---- Information
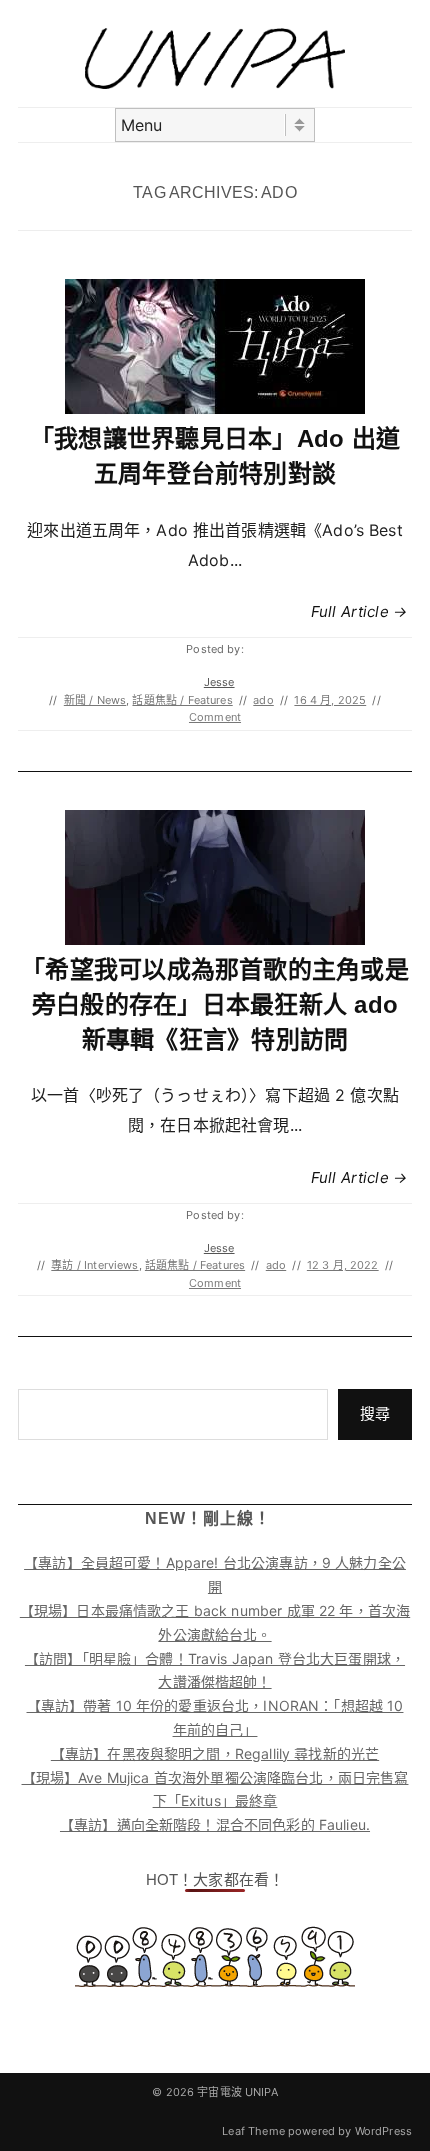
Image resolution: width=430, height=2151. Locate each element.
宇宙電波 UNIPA (237, 2092)
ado (263, 700)
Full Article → (359, 611)
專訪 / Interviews (94, 1265)
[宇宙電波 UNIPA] (215, 83)
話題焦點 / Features (182, 700)
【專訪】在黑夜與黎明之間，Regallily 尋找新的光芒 (215, 1753)
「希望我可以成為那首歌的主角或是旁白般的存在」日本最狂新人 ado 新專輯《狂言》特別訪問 (215, 1004)
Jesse (219, 682)
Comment (215, 717)
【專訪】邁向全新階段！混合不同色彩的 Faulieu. (215, 1824)
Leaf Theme (253, 2131)
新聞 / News (95, 700)
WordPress (383, 2131)
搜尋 (375, 1413)
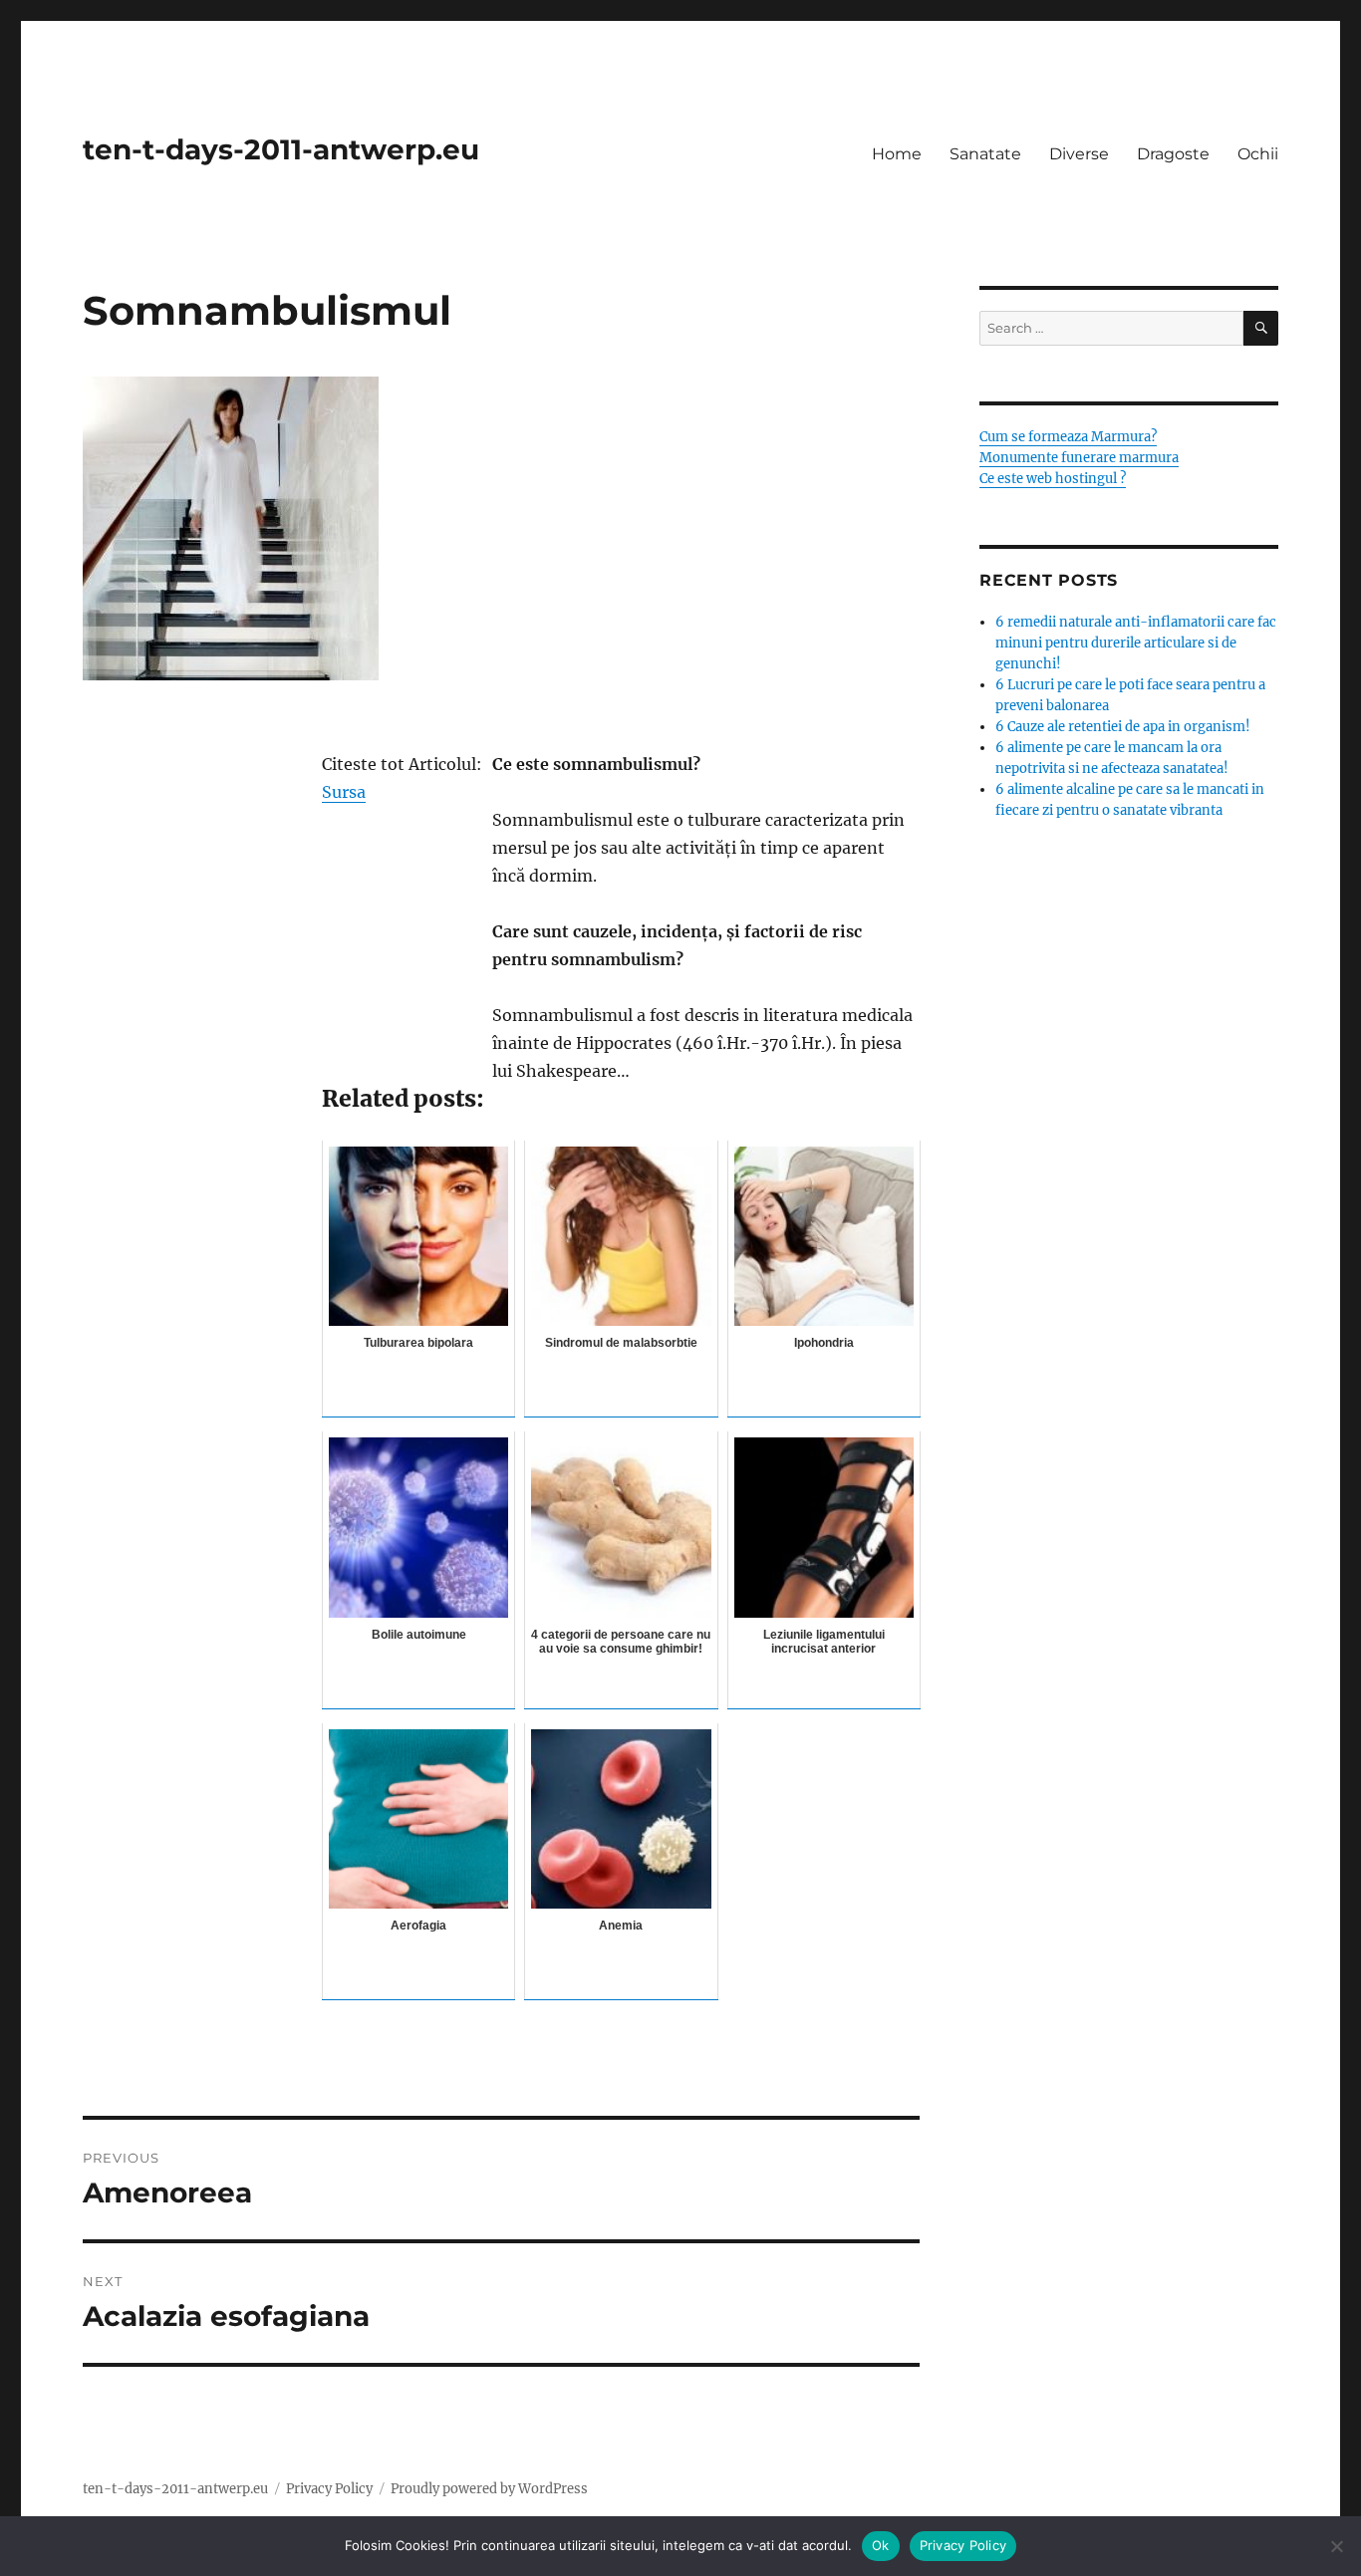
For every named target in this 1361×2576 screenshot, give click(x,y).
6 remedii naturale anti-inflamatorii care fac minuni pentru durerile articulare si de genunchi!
--------
*The problem:* Begin with the line containing "ado (263, 700)" and end with the last line of the material above; return exactly those lines, both ends included, and omit all pictures.

*Answer section:*
ado (263, 700)
Full Article → (359, 611)
專訪 / Interviews (94, 1265)
[宇宙電波 UNIPA] (215, 83)
話題焦點 / Features (182, 700)
【專訪】在黑夜與黎明之間，Regallily 尋找新的光芒 (215, 1753)
「希望我可以成為那首歌的主角或是旁白般的存在」日本最狂新人 ado 新專輯《狂言》特別訪問 (215, 1004)
Jesse (219, 682)
Comment (215, 717)
【專訪】邁向全新階段！混合不同色彩的 Faulieu. (215, 1824)
Leaf Theme (253, 2131)
新聞 / News (95, 700)
WordPress (383, 2131)
搜尋 (375, 1413)
For every named target in this 1361×2576 screenshot, give click(x,y).
6 remedii naturale anti-inflamatorii care fac minuni pentru durerile articulare si de genunchi!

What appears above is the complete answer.